## YOUR GOAL
Every record must appear in your reply exactly as written.

## AVAILABLE DATA

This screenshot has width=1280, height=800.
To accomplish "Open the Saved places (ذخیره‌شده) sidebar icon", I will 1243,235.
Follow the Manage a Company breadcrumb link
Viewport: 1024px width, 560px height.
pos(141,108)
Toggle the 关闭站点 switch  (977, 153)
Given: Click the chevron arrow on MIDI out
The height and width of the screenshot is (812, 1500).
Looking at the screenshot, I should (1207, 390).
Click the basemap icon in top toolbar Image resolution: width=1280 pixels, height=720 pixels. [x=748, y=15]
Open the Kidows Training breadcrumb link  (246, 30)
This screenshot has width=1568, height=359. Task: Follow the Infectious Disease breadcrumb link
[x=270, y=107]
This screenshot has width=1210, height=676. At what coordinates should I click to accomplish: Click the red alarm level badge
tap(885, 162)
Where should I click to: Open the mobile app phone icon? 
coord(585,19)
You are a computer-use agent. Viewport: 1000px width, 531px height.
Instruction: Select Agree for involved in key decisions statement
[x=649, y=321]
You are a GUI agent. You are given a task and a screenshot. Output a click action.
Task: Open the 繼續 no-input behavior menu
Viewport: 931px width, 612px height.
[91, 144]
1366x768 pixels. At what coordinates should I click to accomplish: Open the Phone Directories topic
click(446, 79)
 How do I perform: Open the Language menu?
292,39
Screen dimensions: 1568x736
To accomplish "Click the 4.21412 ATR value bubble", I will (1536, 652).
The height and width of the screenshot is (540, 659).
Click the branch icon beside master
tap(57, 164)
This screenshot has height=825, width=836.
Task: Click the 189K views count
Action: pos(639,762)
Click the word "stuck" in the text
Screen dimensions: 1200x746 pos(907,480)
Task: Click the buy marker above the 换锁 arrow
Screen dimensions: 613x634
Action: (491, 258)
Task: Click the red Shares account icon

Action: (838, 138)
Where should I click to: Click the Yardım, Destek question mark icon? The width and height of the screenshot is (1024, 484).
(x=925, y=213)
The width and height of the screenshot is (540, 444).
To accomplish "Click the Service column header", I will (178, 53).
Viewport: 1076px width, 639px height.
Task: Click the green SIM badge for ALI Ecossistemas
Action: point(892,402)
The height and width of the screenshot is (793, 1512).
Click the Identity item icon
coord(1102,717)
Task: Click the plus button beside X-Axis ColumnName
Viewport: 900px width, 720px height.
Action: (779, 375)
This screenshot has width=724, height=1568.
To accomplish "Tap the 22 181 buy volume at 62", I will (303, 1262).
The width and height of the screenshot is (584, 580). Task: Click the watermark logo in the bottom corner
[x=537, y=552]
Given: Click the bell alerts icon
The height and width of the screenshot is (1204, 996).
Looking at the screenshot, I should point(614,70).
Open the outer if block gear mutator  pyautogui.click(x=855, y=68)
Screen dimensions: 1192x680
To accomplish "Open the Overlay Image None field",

## EXPECTED OUTPUT
This screenshot has width=1280, height=800.
To accomplish "Open the Saved places (ذخیره‌شده) sidebar icon", I will 1243,235.
Follow the Manage a Company breadcrumb link
Viewport: 1024px width, 560px height.
pos(141,108)
Toggle the 关闭站点 switch  (977, 153)
Given: Click the chevron arrow on MIDI out
The height and width of the screenshot is (812, 1500).
Looking at the screenshot, I should (1207, 390).
Click the basemap icon in top toolbar Image resolution: width=1280 pixels, height=720 pixels. [x=748, y=15]
Open the Kidows Training breadcrumb link  (246, 30)
This screenshot has width=1568, height=359. Task: Follow the Infectious Disease breadcrumb link
[x=270, y=107]
This screenshot has width=1210, height=676. At what coordinates should I click to accomplish: Click the red alarm level badge
tap(885, 162)
Where should I click to: Open the mobile app phone icon? 
coord(585,19)
You are a computer-use agent. Viewport: 1000px width, 531px height.
Instruction: Select Agree for involved in key decisions statement
[x=649, y=321]
You are a GUI agent. You are given a task and a screenshot. Output a click action.
Task: Open the 繼續 no-input behavior menu
Viewport: 931px width, 612px height.
[91, 144]
1366x768 pixels. At what coordinates should I click to accomplish: Open the Phone Directories topic
click(446, 79)
 How do I perform: Open the Language menu?
292,39
Screen dimensions: 1568x736
To accomplish "Click the 4.21412 ATR value bubble", I will (1536, 652).
The height and width of the screenshot is (540, 659).
Click the branch icon beside master
tap(57, 164)
This screenshot has height=825, width=836.
Task: Click the 189K views count
Action: pos(639,762)
Click the word "stuck" in the text
Screen dimensions: 1200x746 pos(907,480)
Task: Click the buy marker above the 换锁 arrow
Screen dimensions: 613x634
Action: (491, 258)
Task: Click the red Shares account icon

Action: (838, 138)
Where should I click to: Click the Yardım, Destek question mark icon? The width and height of the screenshot is (1024, 484).
(x=925, y=213)
The width and height of the screenshot is (540, 444).
To accomplish "Click the Service column header", I will (178, 53).
Viewport: 1076px width, 639px height.
Task: Click the green SIM badge for ALI Ecossistemas
Action: point(892,402)
The height and width of the screenshot is (793, 1512).
Click the Identity item icon
coord(1102,717)
Task: Click the plus button beside X-Axis ColumnName
Viewport: 900px width, 720px height.
Action: (779, 375)
This screenshot has width=724, height=1568.
To accomplish "Tap the 22 181 buy volume at 62", I will (303, 1262).
The width and height of the screenshot is (584, 580). Task: Click the watermark logo in the bottom corner
[x=537, y=552]
Given: Click the bell alerts icon
The height and width of the screenshot is (1204, 996).
Looking at the screenshot, I should point(614,70).
Open the outer if block gear mutator  pyautogui.click(x=855, y=68)
Screen dimensions: 1192x680
To accomplish "Open the Overlay Image None field",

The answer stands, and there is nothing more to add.